2.1 Guess why "passwd", "Chsh", "Su", and "sudo" commands need set-uid mechanisms, and if they don't have these mechanisms, what happens if you're unfamiliar with these programs, you can call to read manuals to familiarize yourself with them, If you copy these commands into your own directory, these programs will not be SET-UID programs, run these copies of the program, and observe what will happen.

From the above can be seen: Copy passwd to/tmp/, the permissions have changed (in the original directory suid bit is set), the copy does not have the ability to modify the password.

For "Chsh", "Su", and "sudo" commands, these programs are copied to the user directory, also no longer have root privileges.

2.2 Run the SET-UID program in a Linux environment while describing and interpreting your observations

2.2.1 Log in as root, copy the/bin/zsh to/TMP, and set the copy to the TMP directory zsh to Set-uid root, then log in as a normal user and run/tmp/zsh. Will you get root privileges? Please describe your results.

2.2.2 Copy/bin/bash to/tmp directory, while setting bash in/tmp to SET-UID root, then log in as normal user and run/tmp/bash. Will you get root privileges? Please describe your results.

Visible, the same operation, run copy of zsh can get root permission, and bash cannot.

2.3 From the above steps, it can be seen that/bin/bash has some kind of intrinsic protection mechanism to prevent the misuse of set-uid mechanism. To be able to experience the situation before this intrinsic protection mechanism occurs, we intend to use another shell program--/bin/zsh. In some Linux distributions (such as Redora and Ubuntu),/bin/sh is actually a symbolic link to/bin/bash. In order to use zsh, we need to link/bin/sh to/bin/zsh.

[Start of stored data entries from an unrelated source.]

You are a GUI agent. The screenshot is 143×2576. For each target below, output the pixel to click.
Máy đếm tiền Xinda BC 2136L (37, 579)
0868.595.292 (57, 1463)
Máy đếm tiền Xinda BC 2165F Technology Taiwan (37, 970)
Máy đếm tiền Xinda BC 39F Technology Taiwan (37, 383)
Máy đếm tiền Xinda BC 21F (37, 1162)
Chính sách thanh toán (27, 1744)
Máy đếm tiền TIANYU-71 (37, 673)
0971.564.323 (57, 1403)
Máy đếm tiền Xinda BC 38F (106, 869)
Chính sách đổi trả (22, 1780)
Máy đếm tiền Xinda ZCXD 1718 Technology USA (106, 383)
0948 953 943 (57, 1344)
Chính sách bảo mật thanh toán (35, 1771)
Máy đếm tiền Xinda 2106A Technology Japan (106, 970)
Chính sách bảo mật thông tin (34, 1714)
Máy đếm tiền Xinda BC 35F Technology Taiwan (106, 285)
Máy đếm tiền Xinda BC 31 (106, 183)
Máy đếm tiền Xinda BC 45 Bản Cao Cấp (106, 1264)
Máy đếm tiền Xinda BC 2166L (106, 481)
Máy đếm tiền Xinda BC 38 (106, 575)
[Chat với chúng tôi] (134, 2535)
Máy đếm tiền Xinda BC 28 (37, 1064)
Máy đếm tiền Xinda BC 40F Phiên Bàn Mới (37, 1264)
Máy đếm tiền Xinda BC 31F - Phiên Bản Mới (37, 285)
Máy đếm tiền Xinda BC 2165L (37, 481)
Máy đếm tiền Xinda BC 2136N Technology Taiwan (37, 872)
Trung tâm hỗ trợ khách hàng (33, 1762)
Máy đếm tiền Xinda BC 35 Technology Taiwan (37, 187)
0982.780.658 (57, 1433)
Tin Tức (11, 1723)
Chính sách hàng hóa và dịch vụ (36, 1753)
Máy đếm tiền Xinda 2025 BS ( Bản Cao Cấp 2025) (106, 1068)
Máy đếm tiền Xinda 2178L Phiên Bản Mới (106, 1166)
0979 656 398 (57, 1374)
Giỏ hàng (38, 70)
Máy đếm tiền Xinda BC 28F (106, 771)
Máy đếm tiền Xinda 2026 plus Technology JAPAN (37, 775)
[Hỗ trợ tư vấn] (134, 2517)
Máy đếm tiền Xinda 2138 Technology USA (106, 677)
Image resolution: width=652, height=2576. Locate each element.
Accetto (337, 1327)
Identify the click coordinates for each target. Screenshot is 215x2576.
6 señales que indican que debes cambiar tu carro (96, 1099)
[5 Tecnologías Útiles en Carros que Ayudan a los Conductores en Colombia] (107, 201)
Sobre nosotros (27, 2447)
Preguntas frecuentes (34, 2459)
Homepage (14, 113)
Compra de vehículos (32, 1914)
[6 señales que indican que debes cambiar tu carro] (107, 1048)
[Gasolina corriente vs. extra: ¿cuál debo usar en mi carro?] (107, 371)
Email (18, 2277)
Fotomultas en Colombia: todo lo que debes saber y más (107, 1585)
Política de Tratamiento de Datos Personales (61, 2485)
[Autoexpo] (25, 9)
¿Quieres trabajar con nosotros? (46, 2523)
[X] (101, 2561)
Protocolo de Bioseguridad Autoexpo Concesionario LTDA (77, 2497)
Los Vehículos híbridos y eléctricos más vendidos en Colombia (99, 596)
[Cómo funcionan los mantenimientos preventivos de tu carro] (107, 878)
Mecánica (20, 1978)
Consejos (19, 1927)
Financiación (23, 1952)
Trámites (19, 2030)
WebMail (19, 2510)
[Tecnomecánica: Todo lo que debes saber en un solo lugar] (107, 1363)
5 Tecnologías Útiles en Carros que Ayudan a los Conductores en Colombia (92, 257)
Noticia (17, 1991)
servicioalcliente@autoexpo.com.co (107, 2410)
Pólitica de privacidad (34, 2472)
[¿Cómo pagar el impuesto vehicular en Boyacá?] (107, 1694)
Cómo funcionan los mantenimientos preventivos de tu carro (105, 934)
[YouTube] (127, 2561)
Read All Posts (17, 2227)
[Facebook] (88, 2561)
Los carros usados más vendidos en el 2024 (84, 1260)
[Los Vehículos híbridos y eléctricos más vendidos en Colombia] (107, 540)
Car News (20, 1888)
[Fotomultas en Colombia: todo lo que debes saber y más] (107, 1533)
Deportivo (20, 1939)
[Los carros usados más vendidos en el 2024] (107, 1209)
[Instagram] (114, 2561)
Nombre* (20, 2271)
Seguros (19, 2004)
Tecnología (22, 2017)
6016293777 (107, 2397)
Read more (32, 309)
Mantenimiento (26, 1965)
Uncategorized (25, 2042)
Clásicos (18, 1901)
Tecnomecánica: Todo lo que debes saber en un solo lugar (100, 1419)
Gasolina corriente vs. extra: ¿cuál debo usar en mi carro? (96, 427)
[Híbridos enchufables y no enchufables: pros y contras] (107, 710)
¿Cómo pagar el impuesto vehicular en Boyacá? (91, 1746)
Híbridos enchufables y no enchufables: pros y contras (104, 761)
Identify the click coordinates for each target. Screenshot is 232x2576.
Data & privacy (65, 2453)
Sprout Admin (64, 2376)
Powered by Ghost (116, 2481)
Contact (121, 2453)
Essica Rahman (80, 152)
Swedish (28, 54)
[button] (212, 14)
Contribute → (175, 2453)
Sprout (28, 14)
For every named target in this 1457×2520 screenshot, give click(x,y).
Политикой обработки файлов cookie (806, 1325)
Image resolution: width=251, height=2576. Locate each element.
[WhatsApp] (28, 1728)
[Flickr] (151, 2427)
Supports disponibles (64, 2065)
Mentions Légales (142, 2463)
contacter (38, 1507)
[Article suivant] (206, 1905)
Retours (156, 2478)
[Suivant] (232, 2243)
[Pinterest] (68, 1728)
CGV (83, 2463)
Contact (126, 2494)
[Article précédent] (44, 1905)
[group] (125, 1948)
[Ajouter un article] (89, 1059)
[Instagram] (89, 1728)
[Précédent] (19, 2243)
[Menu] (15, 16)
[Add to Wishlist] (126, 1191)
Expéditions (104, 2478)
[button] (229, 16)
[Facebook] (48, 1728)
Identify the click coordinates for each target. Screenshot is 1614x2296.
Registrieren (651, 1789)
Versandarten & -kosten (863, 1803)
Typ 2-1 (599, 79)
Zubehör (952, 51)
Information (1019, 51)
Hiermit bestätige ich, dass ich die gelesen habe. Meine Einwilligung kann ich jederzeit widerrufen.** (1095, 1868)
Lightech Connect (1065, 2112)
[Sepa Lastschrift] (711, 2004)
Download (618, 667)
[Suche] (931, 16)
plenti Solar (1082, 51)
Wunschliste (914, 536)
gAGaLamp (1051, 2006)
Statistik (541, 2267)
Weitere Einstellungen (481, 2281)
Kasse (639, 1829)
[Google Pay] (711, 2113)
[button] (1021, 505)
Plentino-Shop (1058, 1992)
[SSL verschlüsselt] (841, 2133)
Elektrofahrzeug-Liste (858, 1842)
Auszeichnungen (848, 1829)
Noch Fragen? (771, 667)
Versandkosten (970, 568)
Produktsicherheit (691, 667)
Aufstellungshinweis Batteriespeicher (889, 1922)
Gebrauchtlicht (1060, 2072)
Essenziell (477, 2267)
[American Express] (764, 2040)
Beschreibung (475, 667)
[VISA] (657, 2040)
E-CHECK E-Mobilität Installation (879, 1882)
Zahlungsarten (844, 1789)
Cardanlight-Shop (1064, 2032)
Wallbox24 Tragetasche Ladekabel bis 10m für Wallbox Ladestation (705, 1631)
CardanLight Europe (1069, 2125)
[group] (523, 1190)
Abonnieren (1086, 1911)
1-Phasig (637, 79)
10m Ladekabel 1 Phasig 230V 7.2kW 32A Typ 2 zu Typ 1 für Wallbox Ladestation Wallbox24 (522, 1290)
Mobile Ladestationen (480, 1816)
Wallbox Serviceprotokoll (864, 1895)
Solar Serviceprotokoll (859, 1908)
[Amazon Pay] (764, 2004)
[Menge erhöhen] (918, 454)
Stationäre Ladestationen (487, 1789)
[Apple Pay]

The following command will point the default shell to Zsh:

$sudo su

Password:

#cd/bin

#rm SH

#ln-S zsh sh

2.4 Setting of the PATH environment variable

Systems (const char * cmd) system call functions are embedded into a program to execute a command, System () calls/bin/sh to execute the shell program, and then the shell program executes the cmd command. However, it is very dangerous to call the shell in a set-uid program because the shell program's behavior can be affected by environment variables such as path, and these environment variables can be in the user's control. By controlling these variables, users with malicious intentions can control the behavior of the SET-UID program.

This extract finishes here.